Scott Bloch, the head of the government's independent whistleblower protection agency under President George W. Bush who admitted to criminal contempt of Congress, on Wednesday won the right to withdraw an earlier guilty plea.

Chief Judge Royce C. Lamberth for the U.S. District Court for the District of Columbia ruled that a federal magistrate judge who in March had sentenced Bloch to 30 days in jail had erred in not informing the defendant that he faced incarceration before he entered a guilty plea. Bloch later attempted to withdraw his plea and appealed to the district court.

In faulting the magistrate judge's ruling, Lamberth wrote: "The question here is not whether defendant was aware of the statute's provisions, but whether he understood that he faced one month of mandatory incarceration by pleading guilty. And as the record demonstrates, both defendant and the government believed that defendant could receive probation." [Emphasis is from the Judge's original.]
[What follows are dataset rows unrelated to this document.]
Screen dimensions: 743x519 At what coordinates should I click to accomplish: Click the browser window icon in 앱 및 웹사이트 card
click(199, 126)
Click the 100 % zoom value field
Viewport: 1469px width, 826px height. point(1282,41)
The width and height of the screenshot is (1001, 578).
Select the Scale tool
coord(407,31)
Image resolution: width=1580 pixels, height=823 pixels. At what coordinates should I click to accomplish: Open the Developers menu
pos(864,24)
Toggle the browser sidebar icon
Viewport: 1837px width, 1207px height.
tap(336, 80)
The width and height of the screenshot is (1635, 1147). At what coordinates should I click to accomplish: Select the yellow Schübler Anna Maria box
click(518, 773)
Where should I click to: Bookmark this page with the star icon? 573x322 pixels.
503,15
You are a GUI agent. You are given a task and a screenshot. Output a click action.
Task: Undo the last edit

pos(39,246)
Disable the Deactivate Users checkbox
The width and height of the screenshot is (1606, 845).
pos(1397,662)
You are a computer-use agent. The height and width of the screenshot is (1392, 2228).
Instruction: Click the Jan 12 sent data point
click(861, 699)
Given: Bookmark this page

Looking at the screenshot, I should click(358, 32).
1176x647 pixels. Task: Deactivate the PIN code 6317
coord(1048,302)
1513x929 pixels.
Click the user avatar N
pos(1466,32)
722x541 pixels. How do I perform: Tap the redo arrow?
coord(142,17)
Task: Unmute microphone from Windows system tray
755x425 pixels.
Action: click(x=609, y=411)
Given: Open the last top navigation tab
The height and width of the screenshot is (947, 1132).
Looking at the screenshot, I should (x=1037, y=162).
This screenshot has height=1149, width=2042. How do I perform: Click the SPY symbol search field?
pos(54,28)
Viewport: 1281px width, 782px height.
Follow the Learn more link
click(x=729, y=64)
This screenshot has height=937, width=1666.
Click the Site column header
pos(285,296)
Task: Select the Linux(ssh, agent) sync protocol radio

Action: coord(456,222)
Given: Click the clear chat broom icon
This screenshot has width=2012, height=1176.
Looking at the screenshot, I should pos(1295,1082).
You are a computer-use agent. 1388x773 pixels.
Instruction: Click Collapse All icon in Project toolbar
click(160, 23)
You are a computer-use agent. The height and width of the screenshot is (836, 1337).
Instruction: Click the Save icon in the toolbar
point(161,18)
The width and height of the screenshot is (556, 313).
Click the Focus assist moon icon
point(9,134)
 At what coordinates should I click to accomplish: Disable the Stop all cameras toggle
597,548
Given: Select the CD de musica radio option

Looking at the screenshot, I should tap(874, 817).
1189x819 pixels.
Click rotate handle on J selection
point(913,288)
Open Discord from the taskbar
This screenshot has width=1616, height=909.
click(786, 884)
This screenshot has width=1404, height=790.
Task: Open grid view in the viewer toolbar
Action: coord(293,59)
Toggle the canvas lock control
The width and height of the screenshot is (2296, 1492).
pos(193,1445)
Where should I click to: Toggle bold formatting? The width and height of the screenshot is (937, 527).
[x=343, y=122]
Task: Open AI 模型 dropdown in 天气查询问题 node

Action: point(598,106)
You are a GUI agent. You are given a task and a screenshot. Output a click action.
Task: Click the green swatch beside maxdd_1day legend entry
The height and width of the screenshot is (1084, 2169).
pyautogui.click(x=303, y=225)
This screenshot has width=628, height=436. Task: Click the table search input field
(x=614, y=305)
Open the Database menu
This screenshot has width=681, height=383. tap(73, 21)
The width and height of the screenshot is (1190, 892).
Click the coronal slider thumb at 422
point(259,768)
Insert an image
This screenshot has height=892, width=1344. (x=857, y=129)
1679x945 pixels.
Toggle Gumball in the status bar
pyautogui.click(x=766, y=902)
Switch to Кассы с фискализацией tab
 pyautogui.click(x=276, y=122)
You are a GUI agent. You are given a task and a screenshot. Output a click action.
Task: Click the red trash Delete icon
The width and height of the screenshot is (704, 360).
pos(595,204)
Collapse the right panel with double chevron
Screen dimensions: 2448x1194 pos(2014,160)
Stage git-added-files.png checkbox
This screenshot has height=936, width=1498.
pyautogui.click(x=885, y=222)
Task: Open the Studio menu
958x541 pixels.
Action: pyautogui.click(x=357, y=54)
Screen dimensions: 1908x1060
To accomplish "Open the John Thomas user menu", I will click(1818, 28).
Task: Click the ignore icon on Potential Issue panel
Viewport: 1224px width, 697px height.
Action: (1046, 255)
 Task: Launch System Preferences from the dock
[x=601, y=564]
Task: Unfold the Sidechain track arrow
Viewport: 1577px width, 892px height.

Scott Bloch ran OSC from 2004 through 2008, when he was ousted amid an investigation into allegations he misled Congress about using a computer repair firm to scrub files from his work computer. His tenure was beset with controversy over possible violations of the Hatch Act -- which prohibits federal employees from engaging in political activity while on the job -- and debates on whether he retaliated against whistleblowers and allowed his political views and moral objections to homosexuality to influence his pursuit of whistleblower complaints.

After Bloch's sudden firing, the office was run for more than two years by long-time OSC career official William Reukauf until the director's position was filled this April by Carolyn Lerner.

Stephen Kohn, executive director of the National Whistleblowers Center, said the whistleblower community "wants Bloch in prison. We hope and expect the Justice Department will continue to prosecute and aggressively seek justice in this matter," he told Government Executive. "If they back down, it would be a travesty."

Joe Newman, director of communications for the Project on Government Oversight, says his group is not pushing for Bloch to go to jail, but "since he pled to an offence and indicated that he circumvented the rules, there should be some sort of punishment."